Hestia's favourite men

Someone actually sent me an e-mail asking me about Tertarus.  Of course, I haven't told him.  He would be utterly unbearable to live with.

But I have to say that Tertarus's pic won't be making an appearance on the blog.

He'd go mad. 

Anyway, here are some of my favourite men.

Mr Dave Grohl of the Foo Fighters - funny and sexy.

Mr George Clooney. Dreaming about this man has kept me sane during many a tedious meeting.

Nicked from Fashion's Most Wanted's blog :-)
Quirky, funny, sensitive and, frankly, just a bit odd.  Mr Depp is one of my favourites.  Looook at those cheekbones!

Hugh Jackman.  What else is there to say?  If you can't see it, I can't explain it.....

 So, you're probably thinking that Tertarus looks like the above. Wrong.  He actually looks more like this:
Duncan Bannatyne

After being hit in the face several times with one of these:

 But I love him anyway ;-)

Hestia....is hanging on the telephone *grrrr*

By Joyce Ballantyne
I've been sitting here in my jogging clothes since 8.30am trying to sort out a glitch in my car insurance.  Well, not really a glitch.......sorry to keep you waiting........I contacted my insurers a few days ago because my existing car insurance needed upated with my new car details (more of which tomorrow!).....sorry to keep you waiting......which I've now done.  Great.

Tomorrow I travel to the mainland to pick up m'new car and was all good to go when the salesman phoned this morning to say that I needed to bring my up-to-date insurance details in with me .....sorry to keep you waiting....... or he wouldn't be able to give me the car! So here I am, sitting on the phone trying to sort out the precise location of my cover note.......one of our operatives will be with you shortly but no-one is picking up.

Today is, after all, just about the worst day for trying to get through to an insurer for a new car .........sorry to keep you waiting.......because the new registrations are out today. 

And I've been...

'Hello thank you for calling Ludicrously Expensive Insurerer.  My name is British, how may I help you?'

'I've just been told that I need to take my insurance documentation with me to pick up my new car tomorrow.  I am insured with you for the new car, but have not received a cover note yet - can you send some kind of insurance confirmation correspondence to the dealer, please?'

'I'm afraid that we can't do that.  We can't fax or e-mail insurance certificates at all.  Fraud prevention, you see.'

'I see.  So how am I supposed to pick up my car tomorrow?'

'Perhaps your updated insurance details will be with you tomorrow  before you go?' *Brightly* 'Is there anythign else that I can help you with today?  Household insurance? Contents Insurance?'

'No.  Just my car insurance.' 

'I'm so sorry that we were unable to help you further in this matter.  Thank you for calling Ludicrously Expensive Car insurers, my name is British, and I've been very pleased to help you with your enquiry today.'

*click* (hangs up)

Look at that - my knife arm is twitching involuntarily again.......

Right.  Now what?

I phone the dealership and speak to the salesman.  He promises that he can  get me 7-days free cover, but I'll need to sit through a spiel from the insurance salesman.  He gives me the telephone number and off I go again.

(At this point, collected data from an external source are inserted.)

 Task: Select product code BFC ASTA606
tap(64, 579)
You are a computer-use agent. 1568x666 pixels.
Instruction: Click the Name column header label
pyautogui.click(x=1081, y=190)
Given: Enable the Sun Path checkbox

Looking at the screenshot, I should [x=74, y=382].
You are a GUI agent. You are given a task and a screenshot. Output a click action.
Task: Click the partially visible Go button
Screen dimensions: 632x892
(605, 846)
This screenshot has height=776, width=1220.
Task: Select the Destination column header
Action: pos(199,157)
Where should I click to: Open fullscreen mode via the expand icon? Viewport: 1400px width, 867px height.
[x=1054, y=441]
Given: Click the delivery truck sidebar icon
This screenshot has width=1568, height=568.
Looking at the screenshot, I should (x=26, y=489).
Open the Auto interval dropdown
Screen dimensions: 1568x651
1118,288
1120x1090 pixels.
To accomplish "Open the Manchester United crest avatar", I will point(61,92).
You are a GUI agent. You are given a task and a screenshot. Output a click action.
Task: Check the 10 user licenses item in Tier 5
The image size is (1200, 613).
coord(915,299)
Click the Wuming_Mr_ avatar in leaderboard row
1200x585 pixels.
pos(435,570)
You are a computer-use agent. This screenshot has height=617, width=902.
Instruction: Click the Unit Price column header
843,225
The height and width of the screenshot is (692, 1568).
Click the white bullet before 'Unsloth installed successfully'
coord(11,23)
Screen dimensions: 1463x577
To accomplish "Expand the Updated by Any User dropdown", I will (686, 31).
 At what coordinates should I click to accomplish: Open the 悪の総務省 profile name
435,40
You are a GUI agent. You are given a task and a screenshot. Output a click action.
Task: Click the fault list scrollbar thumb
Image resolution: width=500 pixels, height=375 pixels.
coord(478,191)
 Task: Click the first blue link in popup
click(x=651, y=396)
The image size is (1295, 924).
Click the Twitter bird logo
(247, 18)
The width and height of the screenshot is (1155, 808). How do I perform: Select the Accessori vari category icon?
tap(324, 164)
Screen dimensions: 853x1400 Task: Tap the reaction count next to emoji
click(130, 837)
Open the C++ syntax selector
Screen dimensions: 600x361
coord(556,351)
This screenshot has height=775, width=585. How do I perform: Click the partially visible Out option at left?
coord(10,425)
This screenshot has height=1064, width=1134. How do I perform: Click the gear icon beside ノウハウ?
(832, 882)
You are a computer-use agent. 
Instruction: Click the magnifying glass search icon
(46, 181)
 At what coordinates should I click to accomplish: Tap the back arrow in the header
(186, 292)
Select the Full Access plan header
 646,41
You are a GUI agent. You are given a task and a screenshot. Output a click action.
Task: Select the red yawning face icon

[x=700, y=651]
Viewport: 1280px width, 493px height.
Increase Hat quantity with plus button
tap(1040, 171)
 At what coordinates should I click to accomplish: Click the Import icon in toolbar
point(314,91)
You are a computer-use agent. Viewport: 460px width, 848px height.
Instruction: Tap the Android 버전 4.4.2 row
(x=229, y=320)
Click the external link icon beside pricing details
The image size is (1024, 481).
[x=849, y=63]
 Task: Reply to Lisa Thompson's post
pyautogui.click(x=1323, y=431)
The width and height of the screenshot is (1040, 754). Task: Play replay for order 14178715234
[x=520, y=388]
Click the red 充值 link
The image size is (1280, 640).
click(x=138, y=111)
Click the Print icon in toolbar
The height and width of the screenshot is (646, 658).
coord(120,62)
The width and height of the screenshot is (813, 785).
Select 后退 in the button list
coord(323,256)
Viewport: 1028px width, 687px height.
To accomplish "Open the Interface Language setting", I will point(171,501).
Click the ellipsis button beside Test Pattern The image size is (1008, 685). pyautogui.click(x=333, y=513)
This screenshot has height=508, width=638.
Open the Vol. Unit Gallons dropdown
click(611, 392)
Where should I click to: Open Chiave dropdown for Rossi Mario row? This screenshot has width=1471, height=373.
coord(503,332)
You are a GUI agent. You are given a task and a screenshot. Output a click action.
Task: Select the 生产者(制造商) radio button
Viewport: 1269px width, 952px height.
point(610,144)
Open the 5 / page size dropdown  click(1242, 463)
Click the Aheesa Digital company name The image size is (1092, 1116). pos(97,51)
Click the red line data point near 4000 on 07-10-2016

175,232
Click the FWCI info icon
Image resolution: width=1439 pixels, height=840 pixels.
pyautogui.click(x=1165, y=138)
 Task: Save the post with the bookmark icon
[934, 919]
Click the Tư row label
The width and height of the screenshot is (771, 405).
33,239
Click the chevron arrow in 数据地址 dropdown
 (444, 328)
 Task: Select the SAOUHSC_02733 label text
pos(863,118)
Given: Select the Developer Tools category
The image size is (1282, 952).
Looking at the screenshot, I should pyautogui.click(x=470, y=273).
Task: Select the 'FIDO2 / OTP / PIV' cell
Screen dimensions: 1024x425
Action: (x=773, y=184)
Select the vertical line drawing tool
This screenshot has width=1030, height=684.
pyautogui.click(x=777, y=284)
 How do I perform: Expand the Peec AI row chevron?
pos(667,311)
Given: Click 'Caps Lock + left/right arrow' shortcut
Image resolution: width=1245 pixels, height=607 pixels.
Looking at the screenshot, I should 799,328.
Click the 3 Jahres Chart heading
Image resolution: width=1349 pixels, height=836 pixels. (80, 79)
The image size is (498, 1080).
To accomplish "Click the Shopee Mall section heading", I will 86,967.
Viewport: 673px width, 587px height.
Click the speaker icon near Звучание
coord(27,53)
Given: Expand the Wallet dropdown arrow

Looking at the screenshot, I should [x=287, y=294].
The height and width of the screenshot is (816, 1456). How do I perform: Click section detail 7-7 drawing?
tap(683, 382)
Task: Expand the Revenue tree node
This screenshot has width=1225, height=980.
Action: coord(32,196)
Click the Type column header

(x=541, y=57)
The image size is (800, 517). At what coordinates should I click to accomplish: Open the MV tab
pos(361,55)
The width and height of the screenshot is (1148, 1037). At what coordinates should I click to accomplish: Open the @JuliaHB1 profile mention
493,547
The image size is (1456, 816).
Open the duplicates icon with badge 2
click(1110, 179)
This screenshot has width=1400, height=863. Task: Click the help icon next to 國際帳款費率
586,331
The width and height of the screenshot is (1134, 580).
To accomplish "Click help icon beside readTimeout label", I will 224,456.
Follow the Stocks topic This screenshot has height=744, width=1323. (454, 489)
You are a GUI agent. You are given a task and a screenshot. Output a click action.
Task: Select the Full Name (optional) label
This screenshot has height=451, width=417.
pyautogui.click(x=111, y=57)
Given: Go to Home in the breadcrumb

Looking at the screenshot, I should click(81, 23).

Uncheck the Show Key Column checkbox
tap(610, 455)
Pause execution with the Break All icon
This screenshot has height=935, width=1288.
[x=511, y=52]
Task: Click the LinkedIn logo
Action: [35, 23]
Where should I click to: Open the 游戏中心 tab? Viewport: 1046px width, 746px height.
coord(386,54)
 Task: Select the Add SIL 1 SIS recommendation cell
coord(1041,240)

'sorry to keep you waiting, your call in a queue......' and so I've been sat here for 40 minutes now, waiting for EvenMoreLudicrouslyExpensive Insurance to get me to the front of the queue.  If I can't get the free insurance, I can't pick up my car.  It'll be damned inconvenient to have to reschedule EVERYTHING......your call is important to us....... and Tertarus will go BERZERK when he finds out. Oh, I am suck a fuckwit at times! I never even thought about having to take my insurance details with me!

*sobs quietly onto computer keyboard*

It's no good.  I've hung up and will call again later....am off out for a jog.  I don't need insurance for THAT mode of travel anyway.